Florence Churches Guide: Which Ones to Enter, What to See, How Much
Churches in Florence: Which Are Worth It?
You can easily see the nine essential churches in two days if you group them geographically. Five are free to enter. Four require tickets. I live here and still find new details every visit. Here is a practical breakdown without fluff.
Santa Maria del Fiore (The Duomo): Free Entry, Paid Climb
Free to enter. Paid climb to the dome (20 EUR) and bell tower (15 EUR). Combined Brunelleschi Pass 20 EUR.

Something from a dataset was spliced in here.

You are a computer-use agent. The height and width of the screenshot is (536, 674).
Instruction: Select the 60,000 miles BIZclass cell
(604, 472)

Queue outside the main door is short before 09:00 but swells to 30 minutes by 11:00. Skip it. Enter from the left side door (Via dei Servi side) which often has no line. Inside: look up at Vasari's Last Judgment fresco. It covers 3,600 square meters. The facade is 19th century, not original. The real treasures are the bronze doors of the Baptistery across the piazza. Those are included in the pass. Do the dome climb first (463 steps, narrow, no elevator). Book online three days ahead in summer 2026. Ticket valid 72 hours.
Santa Croce: 12 EUR, Worth Every Cent
12 EUR. Open 09:30 to 17:30. Last entry 17:00.

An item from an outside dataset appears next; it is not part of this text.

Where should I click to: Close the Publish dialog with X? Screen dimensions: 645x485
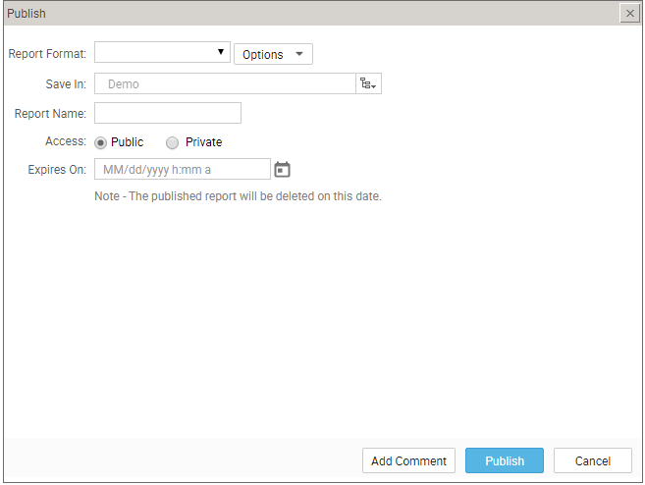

This is the burial place of Michelangelo, Galileo, Machiavelli, and Rossini. The tombs are along the nave floor and walls. The Pazzi Chapel (cloister) is included. Allow 45 minutes. The Giotto frescoes in the Bardi and Peruzzi chapels are faded but powerful. Avoid the audio guide. Download the free app instead. Dress code enforced. Women have been turned away for tank tops. Men for shorts above the knee. There is a shelf of donated scarves at the ticket desk.
Santa Maria Novella: 10 EUR, Best Hidden Frescoes
10 EUR. Open 09:00 to 17:30. Closed Sundays.

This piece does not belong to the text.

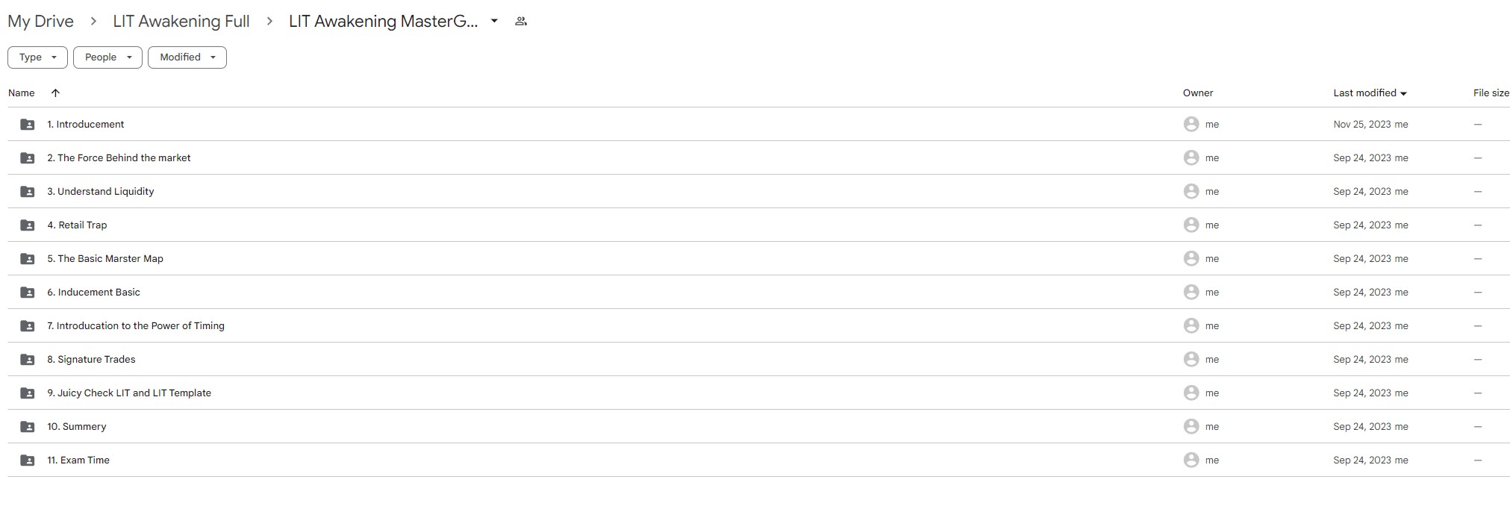This screenshot has width=1510, height=509.
Task: Open the Type filter dropdown
Action: tap(37, 57)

It is two minutes from the train station. Masaccio's Trinity fresco is on the left wall near the middle. It is the first painting in history to use linear perspective correctly. Tourists walk past it. Do not. The Strozzi Chapel has Filippino Lippi frescoes. The cloisters with Spanish Chapel are included. Budget 40 minutes. Skip the small museum upstairs.
San Lorenzo: Free Church, 10 EUR for Medici Chapels
Church free. Medici Chapels 10 EUR. Biblioteca Laurenziana 3 EUR.
The church itself feels empty because Michelangelo never finished the facade. But the Medici Chapels have his New Sacristy with the allegories of Day, Night, Dawn and Dusk. The Laurentian Library (Michelangelo's staircase) is worth the extra 3 EUR if you like architecture. The church has a market outside every morning. Expect noise.
Santo Spirito: Free, Quietest Church
Free. Open 10:00 to 17:30. Closed Wednesday.
Michelangelo's carved crucifix hangs above the high altar. He made it when he was 17. The church is shaped like a Latin cross with 38 side chapels. I come here to escape crowds. No photography allowed. The piazza outside has a daily market until 14:00 and good bars for an aperitivo. The church fills for evening mass at 18:00. Avoid that time.
Orsanmichele: Free, Strange, Small
Free. Open 10:00 to 17:00. Closed Monday.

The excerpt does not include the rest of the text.